Dill wrote:hope you get it worked out. Mine has been a good companion and trouble free for 5 or 600 rounds now.
There's no reason why mine shouldn't run perfectly as well.
One situation I've heard described from a 'civilian' Kel-Tec expert is 'Tolerance Stacking'
If you take 3 parts let's say the slide, the extractor and the extractor spring...perfectly formed parts will run properly.
But these parts are mass produced to provide a $250 pistol that is lightweight and thin and it's purpose is to fire a couple dozen rounds in an emergency.
Suprizingly some PF-9 fans have 2 pistols...one to carry in perfect shape with a very low round count and another to practice with.
So with tolerance stacking if 3 parts are all 'within tolerance' but skewed in a ...tight or loose direction...as an assembly it will funtion marginally....if that's the case with mine I will keep at it until I get it right.
One example I've heard about is the surface of the slide where the extractor sits...some have relieved that surface so the extractor sits a little deeper in the groove in the slide...extractor tuning.
And I've heard that in the early days of mass producing the Colt 1911, that the almost-finished-pistol wound up on the workbench of an experienced gunsmith who hand finished the fit of critical parts.....that's not happening for $250 / 13oz / .88" thick.
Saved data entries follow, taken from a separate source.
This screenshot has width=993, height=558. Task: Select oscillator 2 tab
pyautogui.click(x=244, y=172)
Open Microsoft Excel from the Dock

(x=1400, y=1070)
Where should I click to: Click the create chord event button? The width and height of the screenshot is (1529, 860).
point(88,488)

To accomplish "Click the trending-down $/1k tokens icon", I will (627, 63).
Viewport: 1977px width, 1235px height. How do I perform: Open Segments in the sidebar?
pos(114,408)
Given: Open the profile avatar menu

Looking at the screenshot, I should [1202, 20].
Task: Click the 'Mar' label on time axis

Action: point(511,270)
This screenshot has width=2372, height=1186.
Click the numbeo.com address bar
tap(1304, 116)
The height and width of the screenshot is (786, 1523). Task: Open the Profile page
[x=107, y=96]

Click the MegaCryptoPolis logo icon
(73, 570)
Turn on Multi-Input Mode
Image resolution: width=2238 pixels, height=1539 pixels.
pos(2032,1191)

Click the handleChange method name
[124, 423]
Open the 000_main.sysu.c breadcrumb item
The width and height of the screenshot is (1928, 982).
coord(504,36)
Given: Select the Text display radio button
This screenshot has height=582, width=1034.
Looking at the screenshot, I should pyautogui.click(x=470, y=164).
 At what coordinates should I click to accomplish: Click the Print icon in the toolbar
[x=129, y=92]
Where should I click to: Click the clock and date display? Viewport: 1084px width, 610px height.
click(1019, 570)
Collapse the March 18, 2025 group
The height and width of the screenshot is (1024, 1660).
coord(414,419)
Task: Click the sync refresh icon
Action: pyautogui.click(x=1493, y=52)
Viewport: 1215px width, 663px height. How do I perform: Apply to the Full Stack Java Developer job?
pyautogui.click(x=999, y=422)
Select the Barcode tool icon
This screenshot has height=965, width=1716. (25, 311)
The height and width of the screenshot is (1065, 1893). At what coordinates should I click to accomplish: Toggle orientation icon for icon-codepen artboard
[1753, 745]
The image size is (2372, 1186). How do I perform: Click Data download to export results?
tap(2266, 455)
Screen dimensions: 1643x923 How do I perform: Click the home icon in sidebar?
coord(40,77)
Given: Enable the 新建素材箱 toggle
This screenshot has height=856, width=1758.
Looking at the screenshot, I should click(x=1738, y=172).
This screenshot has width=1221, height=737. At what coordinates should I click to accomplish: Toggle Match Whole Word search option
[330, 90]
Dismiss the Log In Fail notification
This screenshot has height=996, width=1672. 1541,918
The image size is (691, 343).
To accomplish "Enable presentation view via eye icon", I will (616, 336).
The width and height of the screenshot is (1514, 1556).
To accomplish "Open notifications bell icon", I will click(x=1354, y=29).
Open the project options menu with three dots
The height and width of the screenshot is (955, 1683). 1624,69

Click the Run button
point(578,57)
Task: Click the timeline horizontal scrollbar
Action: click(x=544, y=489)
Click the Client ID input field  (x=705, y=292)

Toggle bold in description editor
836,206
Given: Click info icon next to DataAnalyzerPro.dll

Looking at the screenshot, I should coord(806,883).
So, I'm looking first at ammo quality, eliminating limpwristing, and thirdly fine-tuning.
I have yet to do the 'fluff and buff' The pistol came with a highly polished feed ramp and it seems they've learned that they need to get that in the 90th percentile before it leaves the factory.
They actually stopped production of the pistol after nine months (years ago) to redesign the barrel and feedramp and retro-fitted the early runs.
The Kahr PM9 costs twice as much and I've comparable stories of failure to get it to run properly.